- The problem -
Using the entries below, copy exactly each line from the line with "This screenshot has width=203, height=151." up to and including the line with "Image resolution: width=436", with every picture left out.

── Data extracts

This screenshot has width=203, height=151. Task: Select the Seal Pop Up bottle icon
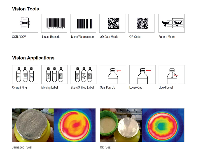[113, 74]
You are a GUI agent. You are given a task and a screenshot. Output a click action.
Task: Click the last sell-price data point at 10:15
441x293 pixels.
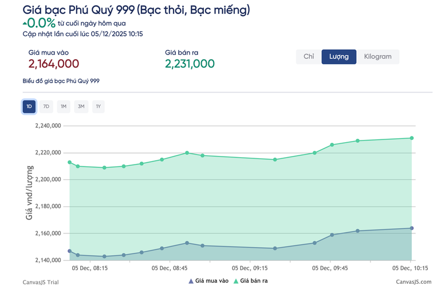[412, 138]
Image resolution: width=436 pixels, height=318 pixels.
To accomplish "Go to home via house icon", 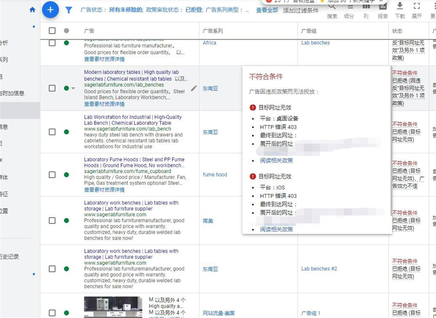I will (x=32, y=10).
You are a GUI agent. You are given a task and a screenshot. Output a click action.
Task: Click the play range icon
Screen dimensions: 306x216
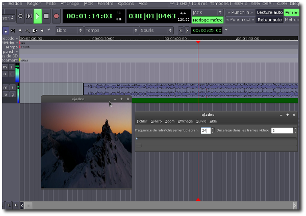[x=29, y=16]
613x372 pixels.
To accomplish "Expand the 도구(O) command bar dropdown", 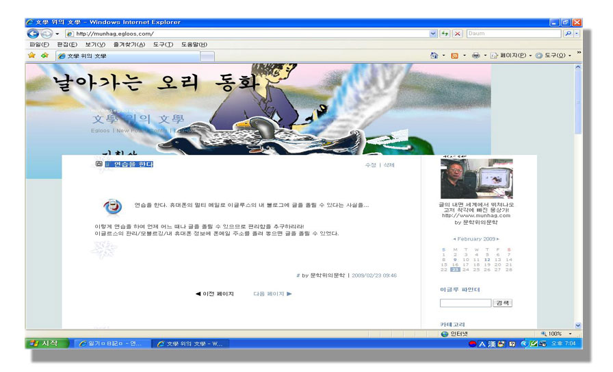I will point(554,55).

────
── Data extracts

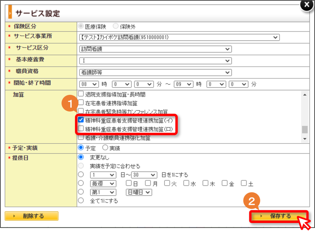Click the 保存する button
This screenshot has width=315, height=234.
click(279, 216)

────

- Response -
This screenshot has width=203, height=151. Task: Select the Seal Pop Up bottle icon
[113, 74]
You are a GUI agent. You are given a task and a screenshot. Output a click action.
Task: Click the last sell-price data point at 10:15
441x293 pixels.
[412, 138]
Image resolution: width=436 pixels, height=318 pixels.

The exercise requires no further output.